Show every line of the rows below that contains the word "icon", with case counting.

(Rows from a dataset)
-----
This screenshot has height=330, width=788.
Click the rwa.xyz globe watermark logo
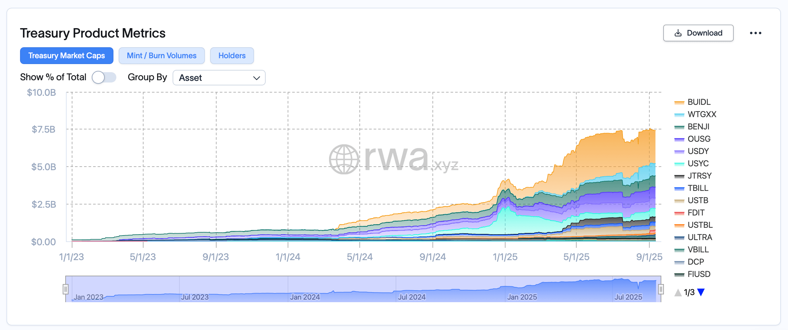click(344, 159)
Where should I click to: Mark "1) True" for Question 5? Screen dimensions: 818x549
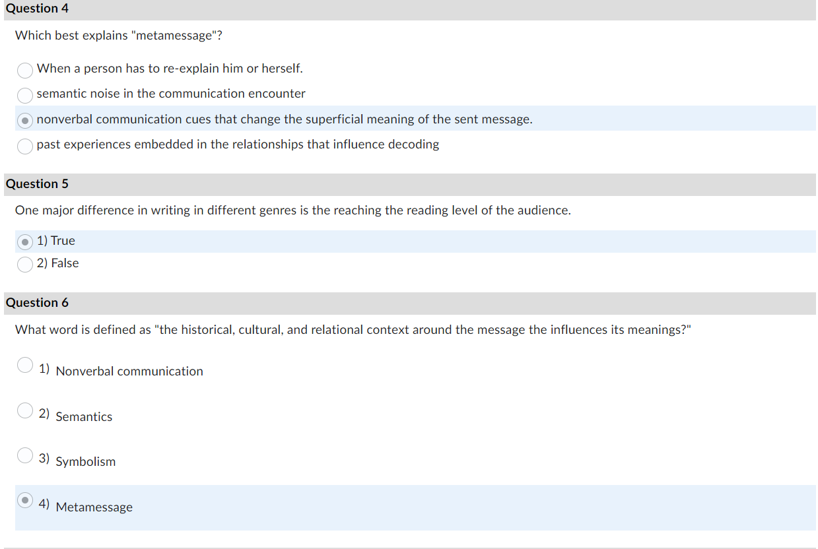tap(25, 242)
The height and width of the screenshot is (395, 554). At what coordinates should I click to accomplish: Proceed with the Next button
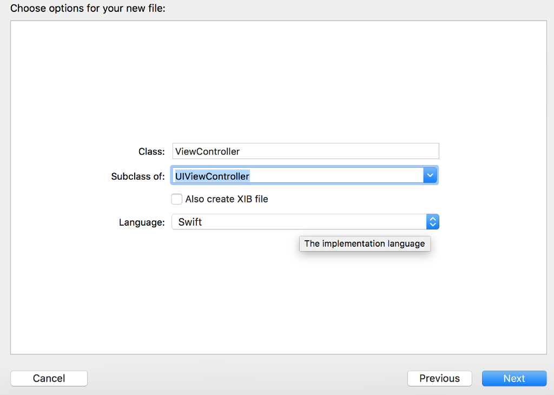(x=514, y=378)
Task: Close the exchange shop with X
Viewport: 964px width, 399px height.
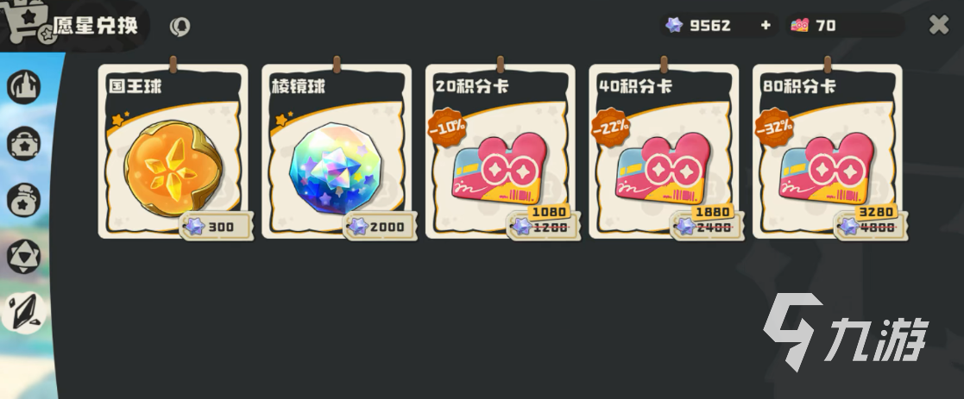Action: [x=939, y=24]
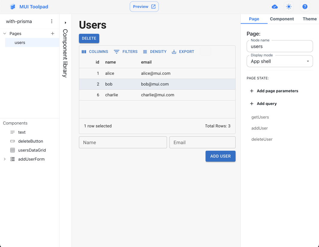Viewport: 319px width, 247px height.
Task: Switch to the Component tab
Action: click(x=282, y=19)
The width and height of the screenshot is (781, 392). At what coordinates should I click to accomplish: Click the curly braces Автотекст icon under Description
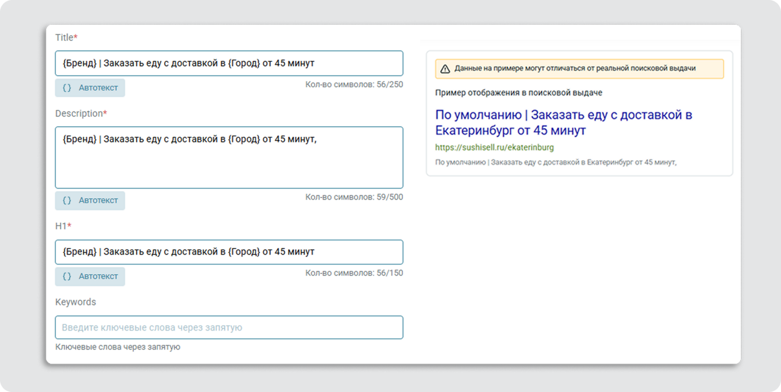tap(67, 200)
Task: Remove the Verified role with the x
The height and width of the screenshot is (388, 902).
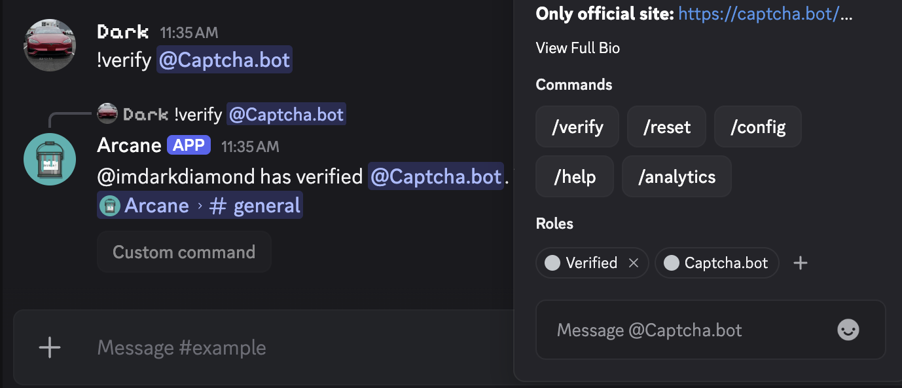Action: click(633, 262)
-----
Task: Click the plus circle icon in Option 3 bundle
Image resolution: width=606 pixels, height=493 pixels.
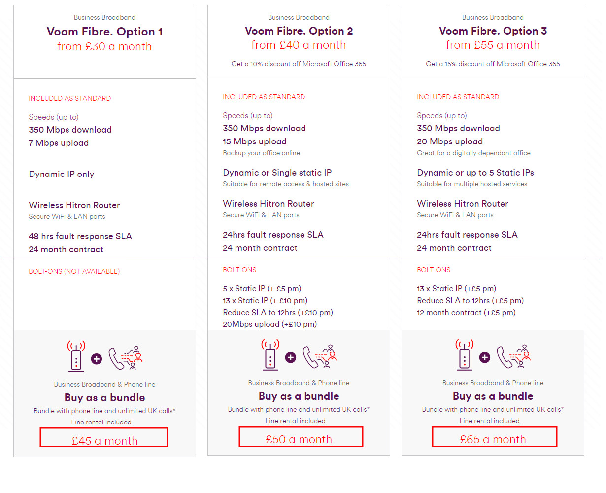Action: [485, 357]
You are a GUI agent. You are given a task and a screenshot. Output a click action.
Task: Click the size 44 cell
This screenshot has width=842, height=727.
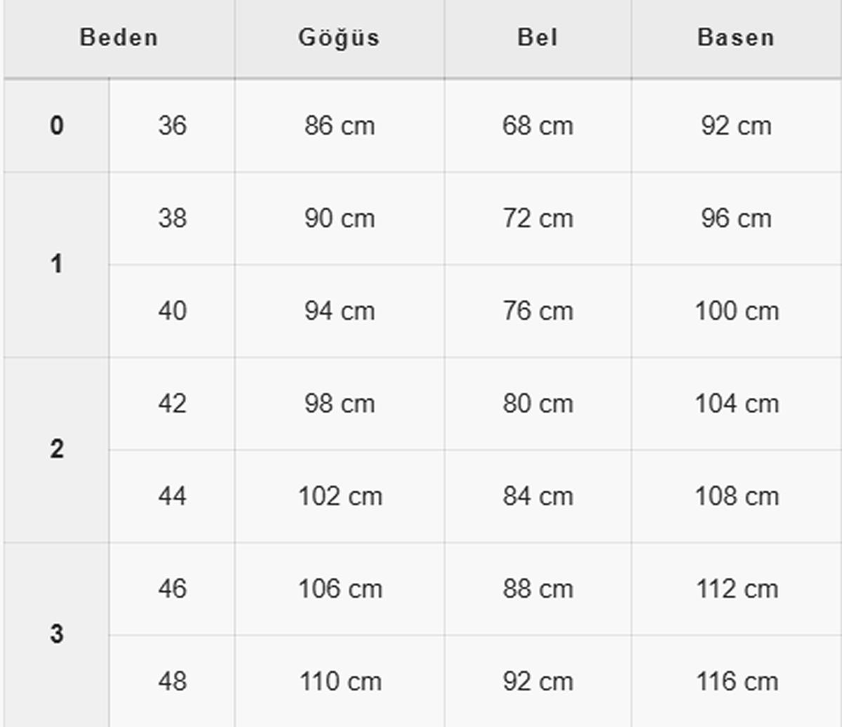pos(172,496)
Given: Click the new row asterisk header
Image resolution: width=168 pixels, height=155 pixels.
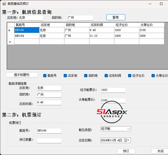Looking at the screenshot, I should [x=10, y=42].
-----
- **RESPONSE BELOW**
The width and height of the screenshot is (781, 392). At what coordinates should I click to accomplish: Click the curly braces Автотекст icon under Description
Task: Click the plus circle icon in Option 3 bundle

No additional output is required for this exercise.